4 Major Health Problems That Radon Exposure Could Cause

4 Major Health Problems That Radon Exposure Could Cause

Radon is an odorless gas that is also colorless and invisible to the human eye. This radioactive gas, which is a byproduct of radium, thorium, and uranium, is emitted from the earth and can also come from water.

Inhaling small amounts of this gas is generally harmless, but prolonged radon exposure can cause a variety of health problems for some people. Radon can be especially dangerous if large amounts of it get into buildings through cracks in foundations and wells that store well water. Prolonged radon exposure has been linked to the following health problems.

1. Lung Cancer

Radon can damage cells in the lungs if large amounts of the gas are inhaled and cause these cells to mutate and multiply uncontrollably. This process often results in the development of lung cancer. Approximately 3% to 14% of lung cancer cases worldwide are linked to radon exposure, and the cancer often takes years to develop after lung cells have been damaged from radon.
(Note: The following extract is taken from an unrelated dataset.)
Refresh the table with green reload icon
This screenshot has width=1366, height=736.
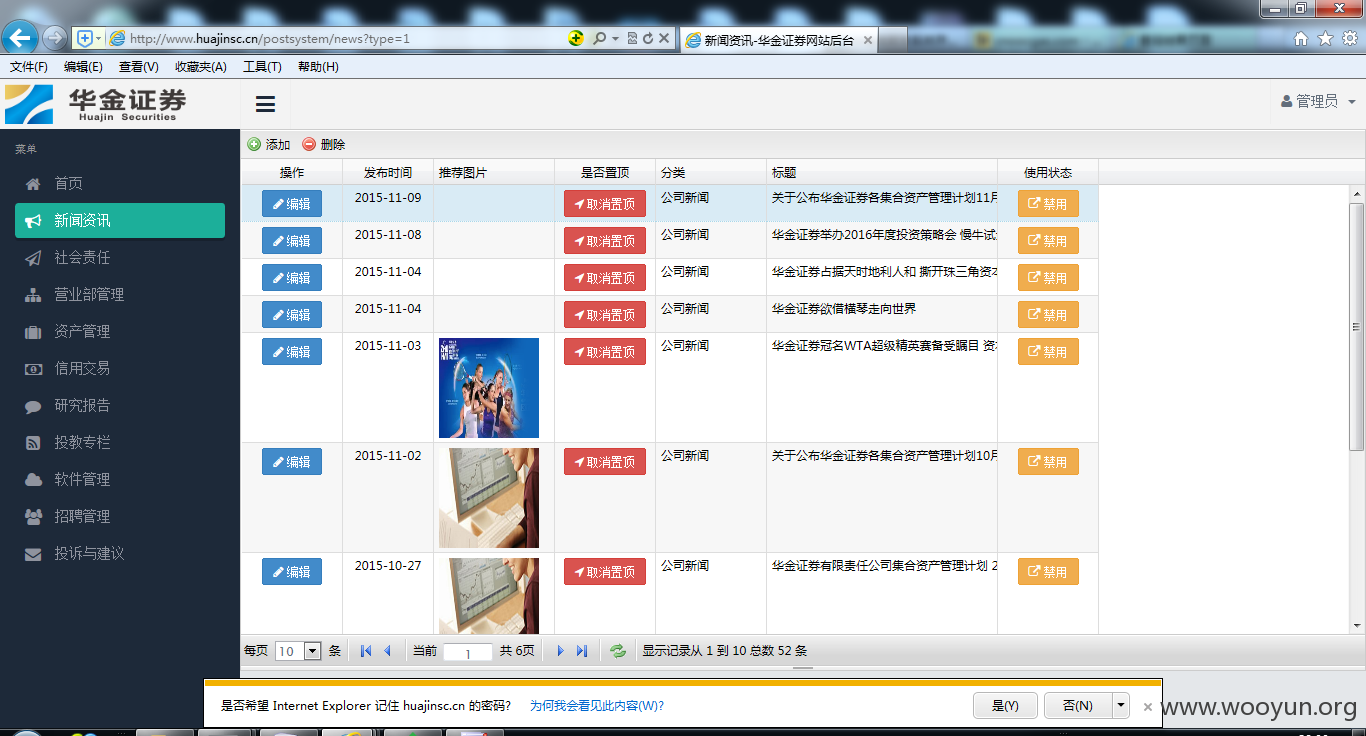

Smokers have an increased risk of developing lung cancer if they also inhale a lot of radon regularly. People who work in mines may also have a greater chance of developing lung cancer if ventilators and other safety devices aren’t being used on the job.

2. Emphysema

When air sacs in the lungs get damaged, a condition known as emphysema can occur. Emphysema often disrupts the delivery of oxygen to the bloodstream and causes shortness of breath and feelings of general weakness. Damaged air sacs also tend to trap more air instead of allowing newer, fresher air to fill the lungs, and this can further exacerbate the effects of emphysema.
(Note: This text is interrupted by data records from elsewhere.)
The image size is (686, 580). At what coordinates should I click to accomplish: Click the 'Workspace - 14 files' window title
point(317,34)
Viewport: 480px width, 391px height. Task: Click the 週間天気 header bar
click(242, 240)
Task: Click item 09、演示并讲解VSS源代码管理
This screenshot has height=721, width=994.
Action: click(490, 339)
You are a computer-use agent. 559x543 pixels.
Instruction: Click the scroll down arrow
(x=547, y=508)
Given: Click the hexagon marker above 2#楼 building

Studies have shown a possible link between emphysema and prolonged radon exposure. As with lung cancer, the chances of getting emphysema may increase even more for people who also smoke.

3. Pulmonary Fibrosis

This lung disease results from scars inside the lungs that cause the lung tissue to become denser. Breathing difficulties can arise as the lung tissue becomes thicker and prevents the lungs from fully expanding when inhaling.

The same studies that have found a link between emphysema and radon have also shown evidence of a relationship between pulmonary fibrosis and high radon amounts. To reduce the chances of developing any of these lung conditions, it’s advisable to hire radon mitigation specialists if a radon test shows high levels of the gas in a building.

4. Childhood Leukemia

Children who are exposed regularly to radon may be at greater risk of getting childhood leukemia. This disease occurs when blood cells multiply uncontrollably and is usually classified as acute (fast-growing) or chronic (slow-growing).

Studies have been conducted over the years to try to determine if radon exposure can cause childhood leukemia, and more recent studies have shown a relationship between the gas and the disease. A higher incidence of childhood leukemia was found in children who lived in Europe, where radon exposure tends to be greater.

Radon exposure shouldn’t be ignored and should be monitored carefully to decrease the chances of certain health problems. Fortunately, these medical conditions may be avoided entirely if the proper measures are taken to prevent excessive radon exposure.